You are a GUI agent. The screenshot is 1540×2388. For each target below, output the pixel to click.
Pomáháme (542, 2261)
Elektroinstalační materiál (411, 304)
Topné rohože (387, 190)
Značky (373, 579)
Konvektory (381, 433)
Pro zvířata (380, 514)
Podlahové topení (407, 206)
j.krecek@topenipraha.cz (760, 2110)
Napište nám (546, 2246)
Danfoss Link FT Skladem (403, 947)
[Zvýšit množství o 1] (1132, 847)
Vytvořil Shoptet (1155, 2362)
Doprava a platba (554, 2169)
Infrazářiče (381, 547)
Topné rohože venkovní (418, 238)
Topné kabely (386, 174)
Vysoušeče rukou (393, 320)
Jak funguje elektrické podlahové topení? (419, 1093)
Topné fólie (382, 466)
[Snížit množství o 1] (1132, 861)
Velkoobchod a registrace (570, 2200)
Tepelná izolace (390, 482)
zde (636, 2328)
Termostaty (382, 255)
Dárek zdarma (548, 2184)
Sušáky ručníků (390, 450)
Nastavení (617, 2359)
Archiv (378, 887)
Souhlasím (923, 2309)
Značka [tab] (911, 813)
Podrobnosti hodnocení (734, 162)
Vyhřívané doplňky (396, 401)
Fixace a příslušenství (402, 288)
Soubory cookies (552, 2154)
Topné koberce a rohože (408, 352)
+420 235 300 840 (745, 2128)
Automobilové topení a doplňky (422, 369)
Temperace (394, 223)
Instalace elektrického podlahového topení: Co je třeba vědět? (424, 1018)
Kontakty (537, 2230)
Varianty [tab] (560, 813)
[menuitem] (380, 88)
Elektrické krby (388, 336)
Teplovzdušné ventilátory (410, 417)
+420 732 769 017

§ **Task goal**
A word-for-word copy of the lines from the one with "Konvektory (381, 433)" through the end of the listing is what should be returned.

§ **Result for this task**
Konvektory (381, 433)
Pro zvířata (380, 514)
Podlahové topení (407, 206)
j.krecek@topenipraha.cz (760, 2110)
Napište nám (546, 2246)
Danfoss Link FT Skladem (403, 947)
[Zvýšit množství o 1] (1132, 847)
Vytvořil Shoptet (1155, 2362)
Doprava a platba (554, 2169)
Infrazářiče (381, 547)
Topné rohože venkovní (418, 238)
Topné kabely (386, 174)
Vysoušeče rukou (393, 320)
Jak funguje elektrické podlahové topení? (419, 1093)
Topné fólie (382, 466)
[Snížit množství o 1] (1132, 861)
Velkoobchod a registrace (570, 2200)
Tepelná izolace (390, 482)
zde (636, 2328)
Termostaty (382, 255)
Dárek zdarma (548, 2184)
Sušáky ručníků (390, 450)
Nastavení (617, 2359)
Archiv (378, 887)
Souhlasím (923, 2309)
Značka [tab] (911, 813)
Podrobnosti hodnocení (734, 162)
Vyhřívané doplňky (396, 401)
Fixace a příslušenství (402, 288)
Soubory cookies (552, 2154)
Topné koberce a rohože (408, 352)
+420 235 300 840 (745, 2128)
Automobilové topení a doplňky (422, 369)
Temperace (394, 223)
Instalace elektrického podlahového topení: Co je třeba vědět? (424, 1018)
Kontakty (537, 2230)
Varianty [tab] (560, 813)
[menuitem] (380, 88)
Elektrické krby (388, 336)
Teplovzdušné ventilátory (410, 417)
+420 732 769 017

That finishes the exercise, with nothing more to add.